Understanding the convergence of series is crucial in mathematics. A series \(\sum_{n=0}^{\infty} a_n\) converges if the sequence of its partial sums converges to a finite limit as \(n\) approaches infinity. In simpler terms, the infinite sum of the terms in the series gets closer and closer to a specific number.The ratio test helps make this determination easily for many types of series. If, after applying the ratio test, the result is a limit less than 1, it means the terms of the series get smaller fast enough to sum up to a finite number.

• For instance, a geometric series \(\sum_{n=0}^{\infty} ar^n\) converges if \(|r|<1\).

Applying these concepts to practice repeatedly helps solidify the understanding of convergence and divergence in series.

factorials in series

Factorials play a significant role in many series, particularly when applying the ratio test. A factorial, denoted as \(n!\), is the product of all positive integers up to \(n\). For example, \(5! = 5 \times 4 \times 3 \times 2 \times 1 = 120\). When factorials are present in series, they often simplify the process of applying the ratio test.

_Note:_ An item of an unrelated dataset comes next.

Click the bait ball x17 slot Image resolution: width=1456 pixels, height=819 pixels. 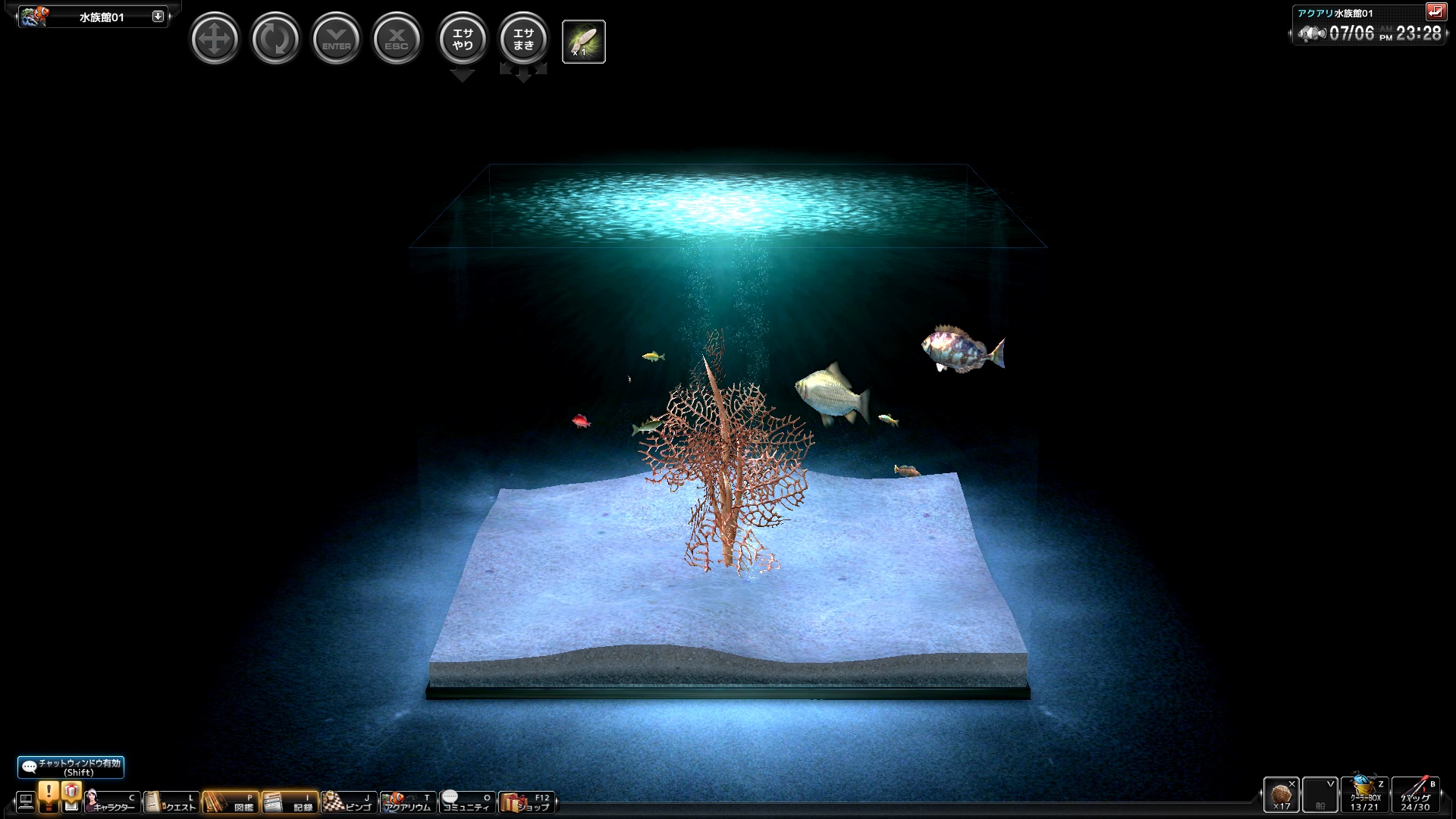1282,794
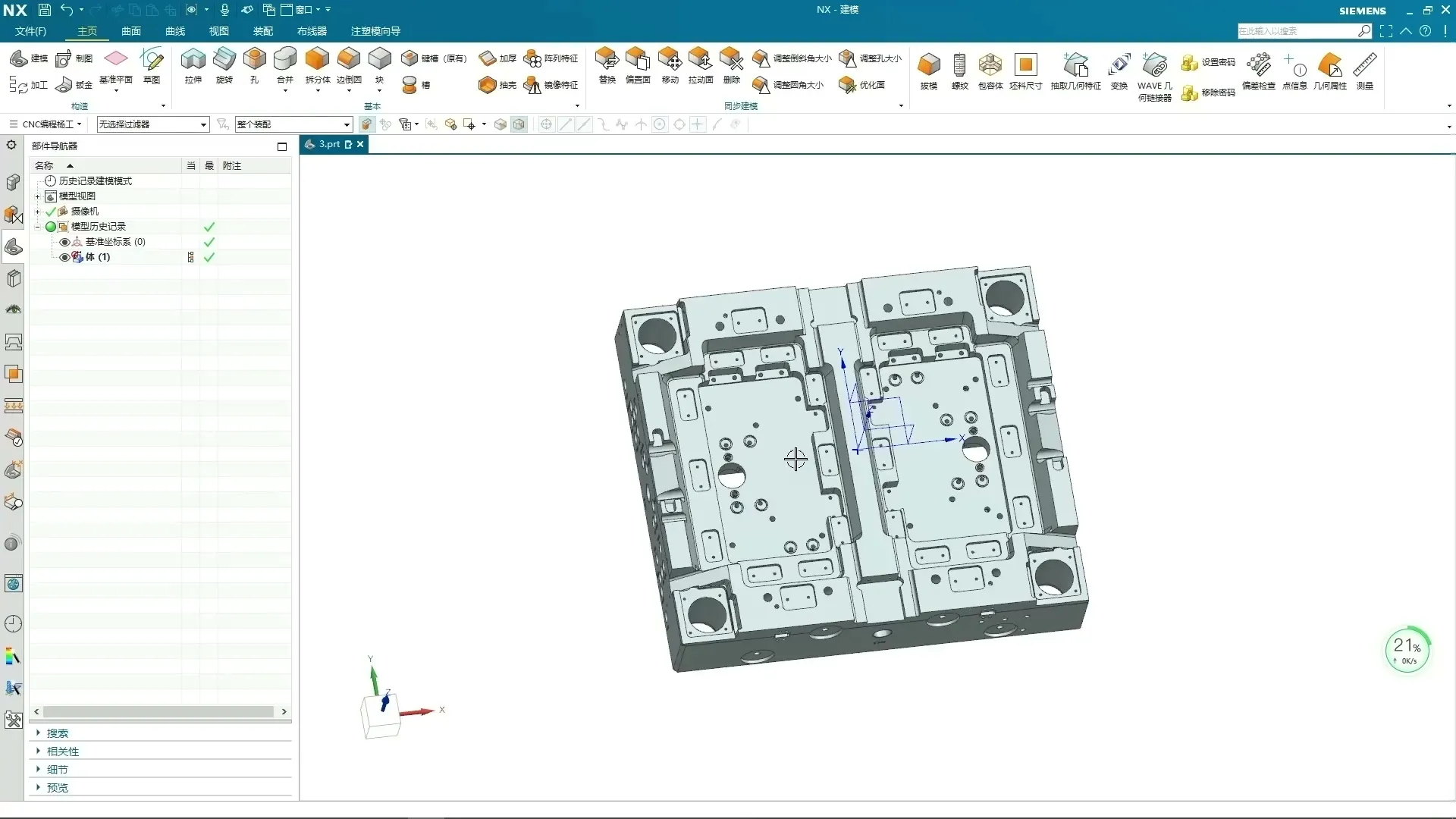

Consider the series, \sum_{n=0}^{\infty} \frac{n!}{(2n)!}\, from our initial exercise:

• Identify \(a_n = \frac{n!}{(2n)!}\)
• Compute \(a_{n+1} = \frac{(n+1)!}{(2(n+1))!} = \frac{(n+1)!}{(2n+2)!}\)

These steps show how factorial terms simplify, eventually aiding in determining the convergence of the series.